### SUPPLIED TEXT
===
If you’ve created a good substrate mix, it should be able to retain a fair amount of moisture. This moisture as well the the moisture from any open water surface like a water dish, or living plants will all affect the relative humidity inside an enclosure. It’s up to the hobbyists to play with different elements until the humidity in an enclosure is within the recommended range for a specific species.

REMEMBER: Care sheets give a recommended humidity for a specific species, but don’t take in to account that ambient humidity varies from area to area and different adjustments will be necessary for your enclosures based on the humidity of a specific area.


Some species don’t need high humidity in which case the substrate can be allowed to dry out completely and the humidity from a nicely sized water dish might be sufficient.


Some species require humidity in the region of say 50 to 60 percent in which case the substrate can also be allowed to dry out completely. However, the hobbyist can then over fill the water dish so it flows on to the substrate around the dish creating a wet corner or section of the enclosure that will bring the humidity to desired levels.


There are many species that require high humidity as well. In a case like this, the substrate should always be kept moist with regular “rain” droplets gently sprayed around the enclosure to ensure that humidity levels stay higher. NOTE: Pay close attention to temperatures and especially ventilation in enclosures with high humidity as they provide the perfect breeding ground for bacteria, mold and other nasty stuff.


If you live in an extremely dry area, you could use a humidifier to assist with increasing the overall humidity in a room that houses your monsters.



Temperature in your enclosures can also be critical to certain species so once again, make sure to invest in some 2-in-1 Thermometer/Hygrometer gauges to keep you informed.


South African summers are very moderate to tropical depending on where you are based and generally, our climate provides temperatures that are warm enough to keep most species at room temperature both day and night. However, if you have species that require warmer or colder conditions during our summer, you can either move them to an area which is warmer or cooler depending on the species, or move them to a room that has an air conditioner that can assist you with regulating temperature more accurately.

Some hobbyists take this to the extreme unnecessarily, but when it comes to breeding, exact temperature and humidity control can be the make or break element for successfully breeding a certain species.


Winter in South Africa is nowhere near as cold as many countries around the world, however there are certain areas that can have severe cold and hobbyists will have to take suitable measures in their particular areas to provide suitable conditions for their tarantulas. Again, don’t panic. Tarantulas have survived millions of years of evolution and can handle cold weather and sudden drops in temperature as long as not too extreme.


Should you decide to add artificial heating or cooling to your enclosures, you could consider fitting an air conditioner to a specific room so that the temperature in the entire room is maintained at a constant level, or place a heater/cooler in the room to achieve suitable temperatures over all.

Heating pads and mats can be great for warming an enclosure, but care should be taken because most of them don’t come with thermostats and simply heat to their full ability, which could end up drying out an enclosure and even overheating it, dehydrating and killing your tarantula.

What we rather suggest is placing a heat mat or pad on the side of a larger glass tank which will warm the whole tank. Now put the lid on with your temperature/hygrometer inside and watch the temperature. A medium size heating mat should warm a medium sized tank to between 22 and 24 degrees Celsius in winter, and all the way up to 30+ degrees in summer. You can then open the lid a little at a time to let heat escape until the tank is at a temperature you are happy with. Now you can place all your tarantula enclosures inside this larger enclosure to keep them warm without overheating them.

We do this for all our slings and it works fantastically well when there is a severe cold front.
===
Source records:
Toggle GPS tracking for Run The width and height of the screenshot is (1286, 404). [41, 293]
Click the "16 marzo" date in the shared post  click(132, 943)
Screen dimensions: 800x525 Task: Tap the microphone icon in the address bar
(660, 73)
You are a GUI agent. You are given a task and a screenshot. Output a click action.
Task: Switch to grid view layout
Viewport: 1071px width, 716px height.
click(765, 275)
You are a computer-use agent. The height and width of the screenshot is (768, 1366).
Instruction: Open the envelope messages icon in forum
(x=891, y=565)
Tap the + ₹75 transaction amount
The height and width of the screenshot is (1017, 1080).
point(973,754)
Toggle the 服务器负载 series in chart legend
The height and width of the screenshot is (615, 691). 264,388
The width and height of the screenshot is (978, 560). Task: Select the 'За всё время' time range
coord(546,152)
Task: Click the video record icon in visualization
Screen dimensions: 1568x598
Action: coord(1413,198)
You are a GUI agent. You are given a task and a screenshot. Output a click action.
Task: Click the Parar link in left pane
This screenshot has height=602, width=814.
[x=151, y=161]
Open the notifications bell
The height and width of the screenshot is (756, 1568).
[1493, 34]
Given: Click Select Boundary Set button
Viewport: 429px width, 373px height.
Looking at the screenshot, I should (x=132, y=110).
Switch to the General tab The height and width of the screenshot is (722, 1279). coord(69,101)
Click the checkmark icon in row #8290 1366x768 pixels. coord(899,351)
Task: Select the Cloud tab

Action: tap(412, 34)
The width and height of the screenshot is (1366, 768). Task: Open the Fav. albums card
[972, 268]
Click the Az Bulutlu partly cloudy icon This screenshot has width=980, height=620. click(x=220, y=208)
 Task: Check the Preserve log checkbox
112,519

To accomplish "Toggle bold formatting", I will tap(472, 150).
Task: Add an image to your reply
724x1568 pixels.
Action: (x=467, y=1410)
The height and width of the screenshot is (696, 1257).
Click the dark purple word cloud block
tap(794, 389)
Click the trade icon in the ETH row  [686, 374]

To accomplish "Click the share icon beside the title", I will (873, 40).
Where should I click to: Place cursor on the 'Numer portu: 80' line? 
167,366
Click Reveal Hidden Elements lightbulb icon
===
### TASKS TO COMPLETE
• A. According to the tarantula care text, what temperature should a medium size heating mat warm a medium sized tank to in winter?
• B. Summarize the tarantula care text in two sentences.
• C. List every source of moisture that the tarantula care text's first paragraph says affects the relative humidity inside an enclosure.

### RESPONSES TO THE TASKS
• A. Between 22 and 24 degrees Celsius.

• B. Humidity in an enclosure depends on moisture from the substrate, water dishes and plants, and hobbyists adjust it to each species' needs by letting the substrate dry out, overfilling the water dish, or keeping the substrate moist with gentle spraying. Temperature can be managed by moving tarantulas to warmer or cooler rooms, using air conditioners or heaters, or placing enclosures inside a larger glass tank warmed by a heat mat, rather than relying on heating pads alone, which can overheat and dry out an enclosure.

• C.
- Moisture retained by the substrate mix
- Any open water surface, such as a water dish
- Living plants